Pennvest funds sewer, storm water and drinking water projects throughout the state. Growing Greener II emphasizes strategic investments that preserve natural resources.

 

The bonds, first series of 2012, will mature from 2013 to 2032, according to a preliminary official statement.

 

Fitch and Moody’s cited Pennsylvania’s low-to-moderate debt burden, while warning about the state’s widening pension liability.

 

“The negative outlook reflects the commonwealth’s still limited financial flexibility and the challenge presented by current revenue underperformance and expected significant growth in annual pension funding obligations in the next few fiscal years,” Fitch said.

 

Moody’s said its rating incorporates the strengthened budget for fiscal 2012 that was on time and more structurally balanced than the previous year. But it also admonished that the pension funded ratio has fallen to 75% and will keep declining until 2017, when Pennsylvania will start making full actuarial recommended contributions under current legislation.

 

Gov.
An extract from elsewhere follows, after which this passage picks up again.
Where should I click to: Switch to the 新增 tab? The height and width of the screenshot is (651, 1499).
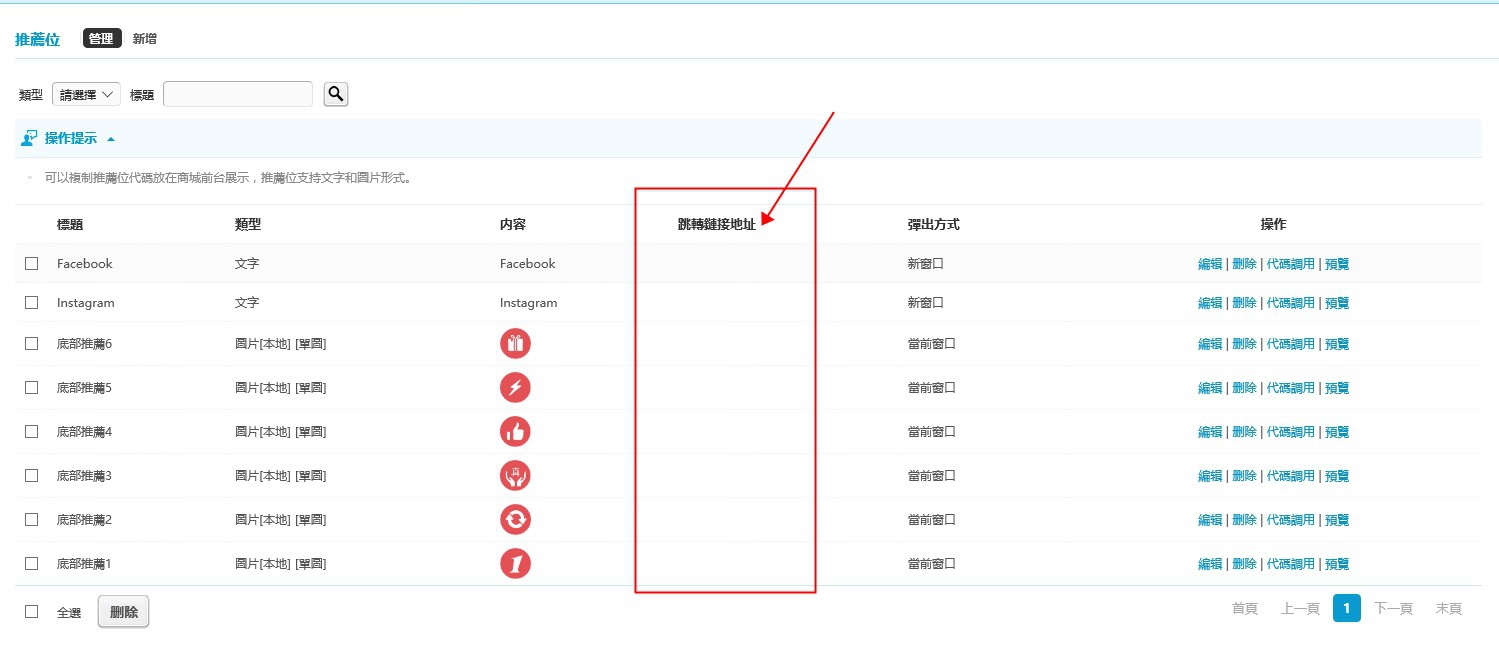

Tom Corbett’s proposed fiscal 2013 budget holds expenses flat compared with the previous year, while increasing required pension contributions by $400 million, to just over $1.6 billion. General fund revenue growth is forecast at 4.7% above the revised expectation for fiscal 2012, with sales and income tax revenues projected to rise by 4% and 4.7%, respectively.

 

Corbett’s proposed budget projects an $11 million balance by the end of the fiscal year. “Fitch will continue to closely monitor budget and revenue developments,” the rating agency said.

 

The state’s debt is primarily general obligation, and 62% is retired within 10 years, according to Fitch. Its annual contribution for pension systems is expected to spike beginning in 2013.

 

Also this week, the Pennsylvania Industrial Development Authority plans to sell $174.8 million in Series 2012 economic development revenue refunding bonds through negotiated bid. The authority is issuing them to refinance its outstanding Series 2002 bonds and save on debt service.

 

Fitch assigned an A rating, calling the authority a key economic development arm of the commonwealth. Moody’s rated them A1, citing the low default rates over the 56 years of the program.